Take the line containing "This screenshot has height=1082, width=1704." as the first and the last line of the records below as the end, and please set down only what lies between them exactly, both ends included.
##### Extracted records #####
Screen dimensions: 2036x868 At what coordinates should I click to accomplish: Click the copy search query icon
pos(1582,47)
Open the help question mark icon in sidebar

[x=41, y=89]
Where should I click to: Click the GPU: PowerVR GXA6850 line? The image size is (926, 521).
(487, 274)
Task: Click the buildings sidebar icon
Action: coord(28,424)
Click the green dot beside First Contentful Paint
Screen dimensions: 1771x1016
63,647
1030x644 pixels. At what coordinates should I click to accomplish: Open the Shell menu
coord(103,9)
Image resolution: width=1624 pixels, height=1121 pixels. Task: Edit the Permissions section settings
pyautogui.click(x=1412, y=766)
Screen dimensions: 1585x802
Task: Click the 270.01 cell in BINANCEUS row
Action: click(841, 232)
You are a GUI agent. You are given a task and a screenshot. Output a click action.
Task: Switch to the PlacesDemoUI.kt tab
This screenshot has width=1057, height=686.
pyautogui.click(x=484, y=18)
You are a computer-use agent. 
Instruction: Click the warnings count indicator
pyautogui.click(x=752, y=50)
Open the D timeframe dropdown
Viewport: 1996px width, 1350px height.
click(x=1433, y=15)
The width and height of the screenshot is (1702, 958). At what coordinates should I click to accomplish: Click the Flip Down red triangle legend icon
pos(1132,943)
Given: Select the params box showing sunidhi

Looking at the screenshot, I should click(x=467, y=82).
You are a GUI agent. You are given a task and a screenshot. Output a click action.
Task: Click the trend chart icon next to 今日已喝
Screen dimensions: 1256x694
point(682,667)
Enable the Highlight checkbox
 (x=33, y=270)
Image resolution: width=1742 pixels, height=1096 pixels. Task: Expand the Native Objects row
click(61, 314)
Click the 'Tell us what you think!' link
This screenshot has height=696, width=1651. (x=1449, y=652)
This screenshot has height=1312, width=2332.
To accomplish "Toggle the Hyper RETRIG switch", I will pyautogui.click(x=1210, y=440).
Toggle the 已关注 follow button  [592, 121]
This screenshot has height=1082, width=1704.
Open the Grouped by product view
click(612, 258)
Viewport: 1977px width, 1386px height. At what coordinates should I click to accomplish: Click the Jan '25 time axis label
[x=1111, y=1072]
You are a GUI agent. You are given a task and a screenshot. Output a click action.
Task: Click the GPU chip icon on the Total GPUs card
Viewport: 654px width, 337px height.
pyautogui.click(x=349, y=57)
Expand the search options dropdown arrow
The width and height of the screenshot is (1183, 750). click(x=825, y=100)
#####
> Final answer
This screenshot has height=1082, width=1704.
Open the Grouped by product view
click(612, 258)
Viewport: 1977px width, 1386px height. At what coordinates should I click to accomplish: Click the Jan '25 time axis label
[x=1111, y=1072]
You are a GUI agent. You are given a task and a screenshot. Output a click action.
Task: Click the GPU chip icon on the Total GPUs card
Viewport: 654px width, 337px height.
pyautogui.click(x=349, y=57)
Expand the search options dropdown arrow
The width and height of the screenshot is (1183, 750). click(x=825, y=100)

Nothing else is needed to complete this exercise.